The Rise and Fall of Peer Review, 2022, Mastroianni

Keela Too

Senior Member (Voting Rights)
https://experimentalhistory.substack.com/p/the-rise-and-fall-of-peer-review

The rise and fall of peer review
Why the greatest scientific experiment in history failed, and why that's a great thing
Adam Mastroianni Dec 13

“For the last 60 years or so, science has been running an experiment on itself. The experimental design wasn’t great; there was no randomization and no control group. Nobody was in charge, exactly, and nobody was really taking consistent measurements. And yet it was the most massive experiment ever run, and it included every scientist on Earth.”

Worth a read. ME isn’t mentioned, but many if the points made are similar to the situation we find ourselves in.

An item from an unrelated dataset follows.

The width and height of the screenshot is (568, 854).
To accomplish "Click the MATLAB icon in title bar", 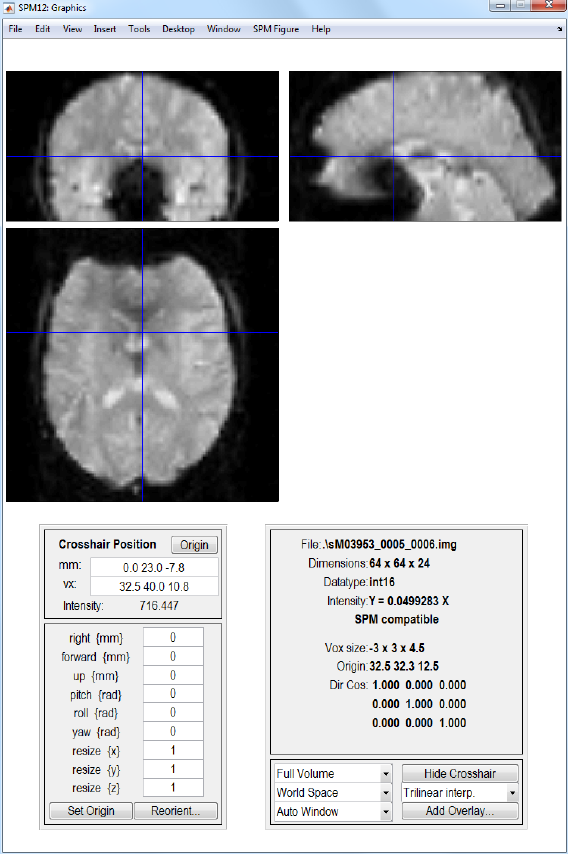I will [x=9, y=8].
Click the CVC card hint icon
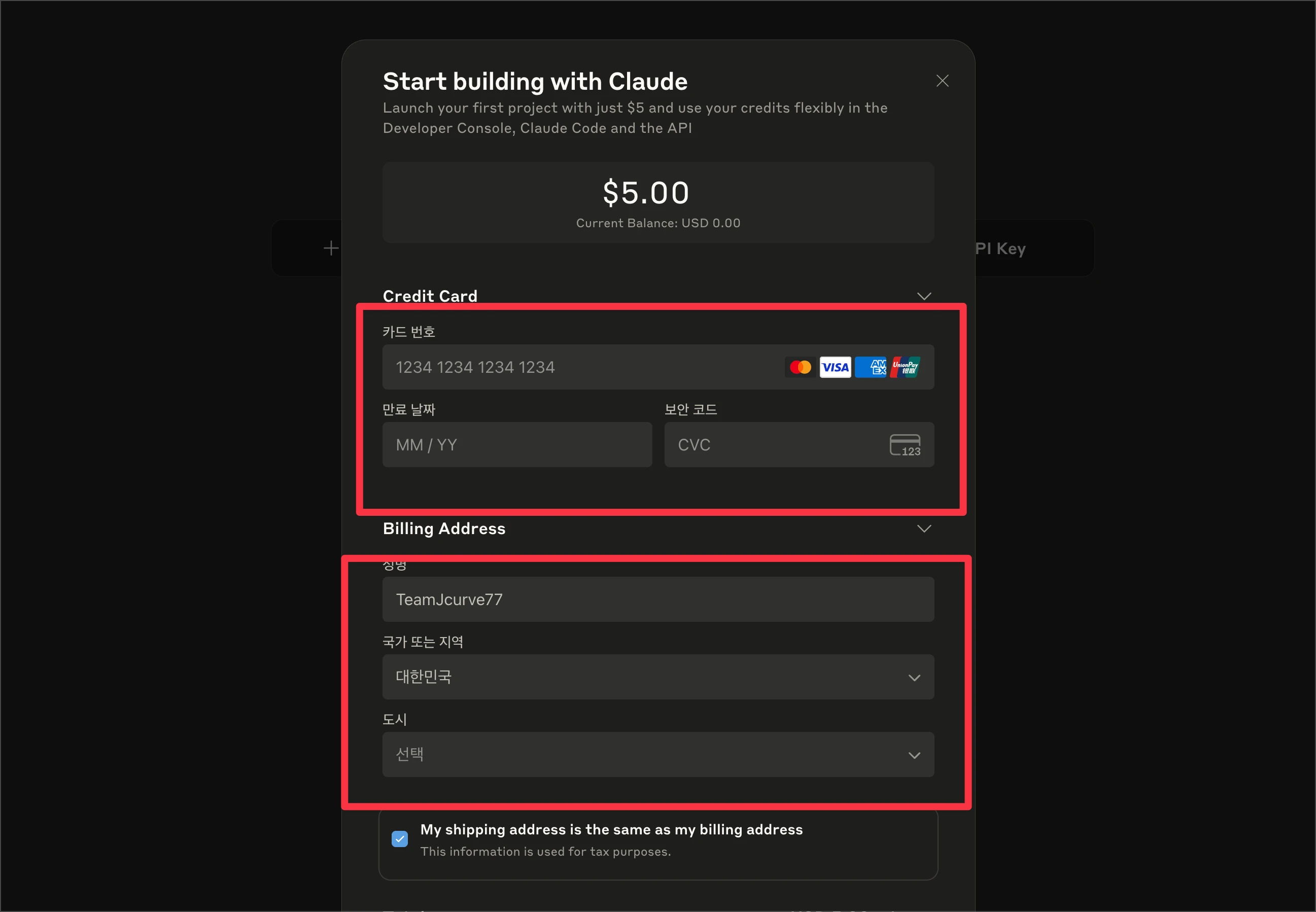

PS I was able to read the whole article on my phone in Reader View, but when I turned that off, it asked me to subscribe. :thumbsdown:

Edit to add. This is the Tweet I saw.
 
My mind is blown by the novelty of his points, and the clarity with which he expresses, then demonstrates, them. He makes some solid points:
  • The best way to review science is to reproduce it. Carefully analyzing the data is second best. Peer review is more like a smoke test--"Does it smoke when you plug it in? Good enough." If it's not reviewed, but it's reproduced thoroughly, does it matter?
  • My own point: This is what we do in hard science. We don't rely on peer review. If we doubt how another team measured the gravitational constant, let's build our own experiment that's better.
  • The language in scientific papers is often thick and impenetrable, a senseless stumbling block to comprehension. You can explain complex concepts with simple language: https://xkcd.com/1133/ is a humorous example.
  • Almost all papers bury the authors' feelings and opinions in the same linguistic thicket. We can live a little. Science can be amusing. Check out this two-sentence mathematics paper.
  • Science can be humble. Explaining why you came up with a hypothesis, or the thought processes that led us from experiment to experiment can inspire further research. "I expected to get X result but I was dead wrong. Then I started investigating why." Exploring your work's limitations ("This only proves this part of my hypothesis") has the same effect.
  • Statistical analysis is overrated. Strong results don't need p-values. P-values and confidence errors only protect against random noise, not bias.
  • "But science is a strong-link problem: progress depends on the quality of our best work." I keep saying this! Quality over quantity. A few definitive studies beat preliminary chaff.
 
  • The best way to review science is to reproduce it. Carefully analyzing the data is second best. Peer review is more like a smoke test--"Does it smoke when you plug it in? Good enough." If it's not reviewed, but it's reproduced thoroughly, does it matter?
Comparing to quality control in software development, peer review is equivalent to what is called a "sanity test". The lowest form of basic test that is automatically run on a constant basis. It just checks the basics and amounts to very little.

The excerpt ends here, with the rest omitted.